Records from a collection:
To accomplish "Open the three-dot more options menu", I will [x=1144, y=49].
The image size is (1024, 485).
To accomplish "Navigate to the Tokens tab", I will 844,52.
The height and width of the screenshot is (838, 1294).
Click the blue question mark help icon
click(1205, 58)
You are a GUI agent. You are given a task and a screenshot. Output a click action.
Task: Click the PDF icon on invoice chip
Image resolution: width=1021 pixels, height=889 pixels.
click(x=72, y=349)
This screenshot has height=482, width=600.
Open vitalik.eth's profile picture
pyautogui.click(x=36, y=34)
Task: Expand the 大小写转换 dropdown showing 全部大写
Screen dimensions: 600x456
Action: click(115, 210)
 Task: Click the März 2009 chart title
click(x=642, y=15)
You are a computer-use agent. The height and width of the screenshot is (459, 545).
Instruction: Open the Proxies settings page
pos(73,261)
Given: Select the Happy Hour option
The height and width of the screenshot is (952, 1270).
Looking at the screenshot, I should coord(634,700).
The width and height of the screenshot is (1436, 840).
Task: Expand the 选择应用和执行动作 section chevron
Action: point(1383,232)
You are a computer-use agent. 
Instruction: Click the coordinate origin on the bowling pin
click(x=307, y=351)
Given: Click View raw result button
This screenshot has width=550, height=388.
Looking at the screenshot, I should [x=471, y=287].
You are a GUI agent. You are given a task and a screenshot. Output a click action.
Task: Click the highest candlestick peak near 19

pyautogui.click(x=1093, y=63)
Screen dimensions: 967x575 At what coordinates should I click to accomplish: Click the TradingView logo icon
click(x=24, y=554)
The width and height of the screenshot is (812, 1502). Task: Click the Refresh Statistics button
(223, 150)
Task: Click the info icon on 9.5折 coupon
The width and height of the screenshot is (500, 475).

# REQUIRED ACTION:
Output the records exactly.

# ANSWER FOR THIS EXERCISE:
To accomplish "Open the three-dot more options menu", I will [x=1144, y=49].
The image size is (1024, 485).
To accomplish "Navigate to the Tokens tab", I will 844,52.
The height and width of the screenshot is (838, 1294).
Click the blue question mark help icon
click(1205, 58)
You are a GUI agent. You are given a task and a screenshot. Output a click action.
Task: Click the PDF icon on invoice chip
Image resolution: width=1021 pixels, height=889 pixels.
click(x=72, y=349)
This screenshot has height=482, width=600.
Open vitalik.eth's profile picture
pyautogui.click(x=36, y=34)
Task: Expand the 大小写转换 dropdown showing 全部大写
Screen dimensions: 600x456
Action: click(115, 210)
 Task: Click the März 2009 chart title
click(x=642, y=15)
You are a computer-use agent. The height and width of the screenshot is (459, 545).
Instruction: Open the Proxies settings page
pos(73,261)
Given: Select the Happy Hour option
The height and width of the screenshot is (952, 1270).
Looking at the screenshot, I should coord(634,700).
The width and height of the screenshot is (1436, 840).
Task: Expand the 选择应用和执行动作 section chevron
Action: point(1383,232)
You are a computer-use agent. 
Instruction: Click the coordinate origin on the bowling pin
click(x=307, y=351)
Given: Click View raw result button
This screenshot has width=550, height=388.
Looking at the screenshot, I should [x=471, y=287].
You are a GUI agent. You are given a task and a screenshot. Output a click action.
Task: Click the highest candlestick peak near 19

pyautogui.click(x=1093, y=63)
Screen dimensions: 967x575 At what coordinates should I click to accomplish: Click the TradingView logo icon
click(x=24, y=554)
The width and height of the screenshot is (812, 1502). Task: Click the Refresh Statistics button
(223, 150)
Task: Click the info icon on 9.5折 coupon
The width and height of the screenshot is (500, 475).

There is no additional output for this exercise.